For instance, detecting early signs of Parkinson’s disease, depression/suicide risk, and dementia help physicians sustain the health of a person by comprehensive medical profiling. In other circumstances, such profiling, while possible, is regarded as morally wrong indicating the importance of privacy in the context of speech analysis. Therefore, the terms Personally Identifiable Information (PII) and Public Sector Information (PSI) are used. [Through PII as information representation, the identity of an individual can be reasonably inferred directly or indirectly. Information produced by public entities is PSI.] Regarding privacy in speech communication, we need not only to arrive at a better understanding of when speech data is seen as PII or PSI but also to which extent PII is needed for an application - and when we want to refrain from it.
We, furthermore, need to secure epistemic value across disciplines to arrive at a mannerism that is credible and adequate when designing speech & language technology (SLT) that respects fundamental human rights throughout product and service development, implementation, and integration. Moreover, the interoperability of privacy and security needs to be better understood. Security is used to countermeasure subversive users, such as detecting fake audio data in online banking using voice biometrics and call-center fraud prevention. Privacy is used to protect individuals from harm, e.g., through unbeknownst linkage of their (speech) data resulting in subsequent harm when harvested by adversaries. In the age of virtual voice assistants, speech communication is intimately related to daily life in digital societies, and so are security and privacy matters as well. Consequently, we need to also elaborate on how to involve the users and their perspectives on questions of privacy and security.
This special issue seeks to provide a venue for ongoing research in the recently formed research community on Security & Privacy in Speech Communication (SPSC), where views of technological and humanities communities nurture one another to develop multidisciplinary and interdisciplinary skills.
Technology and research need to aid individuals and society for which scientific inquiry needs to channel durable solutions. Currently, academic disciplines exist in silos; fields need to be bridged, and real-world problems to be solved. Ways to achieve this can be many in the anticipation of currently lacking multidisciplinary and interdisciplinary skill sets, e.g.: concise summaries of developments within a field for their relation to SLTs (hypothetical or existing); portrayals of community-driven efforts fostering security and/or privacy in SLTs; insights into the users’ ideas of the concepts and its effects on their usage; syntheses and analyses of SLT systems and continuous holistic improvement of their design, and security & privacy solutions for SLT applications including user experience(s).
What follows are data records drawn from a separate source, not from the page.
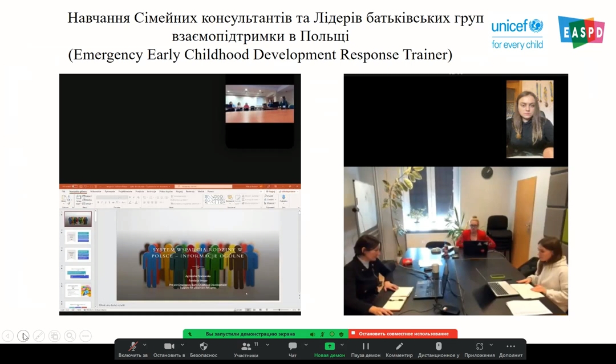Image resolution: width=616 pixels, height=364 pixels.
Task: Open the Security shield options
Action: pyautogui.click(x=204, y=347)
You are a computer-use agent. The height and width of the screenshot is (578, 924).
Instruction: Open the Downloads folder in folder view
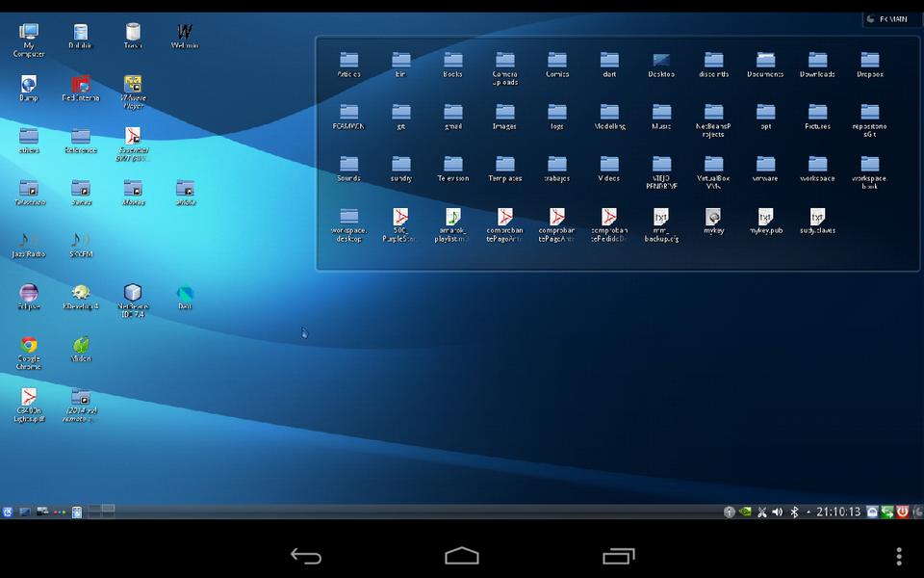click(817, 62)
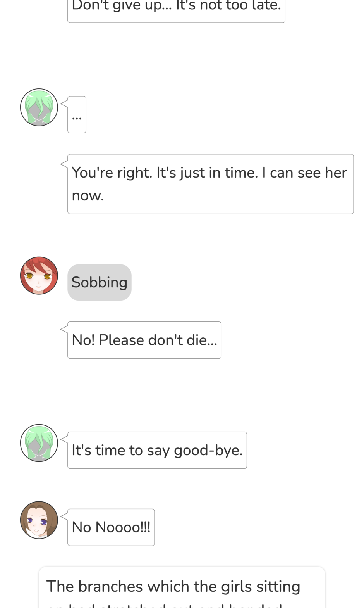Tap the "It's time to say good-bye." message

click(x=157, y=450)
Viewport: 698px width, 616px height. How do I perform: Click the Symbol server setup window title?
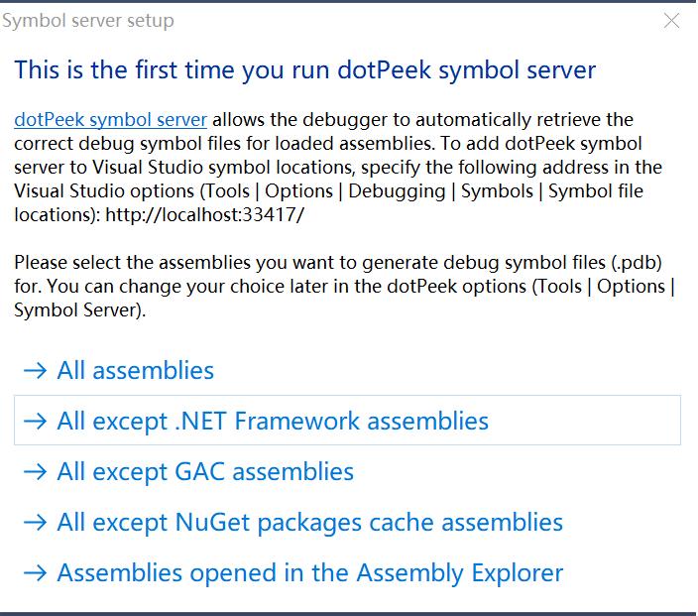(x=88, y=21)
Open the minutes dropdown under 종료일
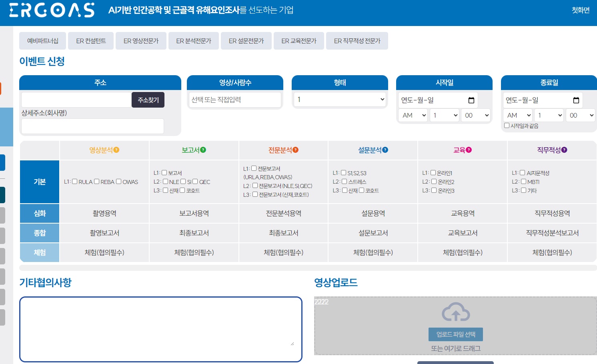Image resolution: width=597 pixels, height=364 pixels. point(580,115)

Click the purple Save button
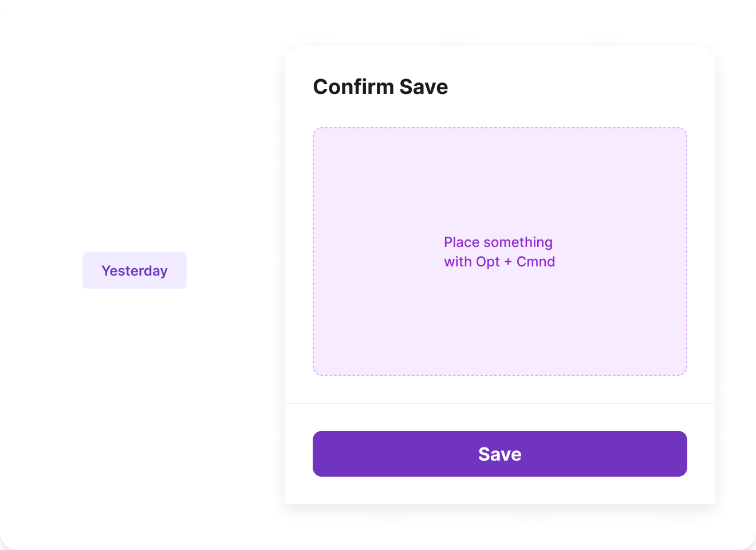coord(499,454)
The topics of interest for the special issue include, but are not limited to:
- Sustainability and Economics
- Secure/Private Speech Communication
- Secure Computation and Cryptography
- Psychology, e.g. media psychology and social psychology
- Privacy-preserving Human-Computer Interfaces
- Policy and Governance, Law, and Ethics
- Natural Language Processing
- Machine Learning for secure and private speech processing
- Law Enforcement and Forensics
- Information and Communication Technology for secure and private speech processing
- Human-Computer Interaction Perspective on Security and Privacy
- Digital Humanities and Anthropology regarding privacy and security needs
Submission deadline: 30 August 2022
Lead Guest Editor
Rodrigo Capobianco Guido, São Paulo State University, Brazil,
Astrid Carolus, Julius-Maximilians University Würzburg, Germany
Hemant A. Patil, DA-IICT, India
Ingo Siegert, Otto-von-Guericke Universität Magdeburg, Germany
Important: Authors should select "Security & Privacy in Speech Communication" when they reach the “Article Type” step in the submission system.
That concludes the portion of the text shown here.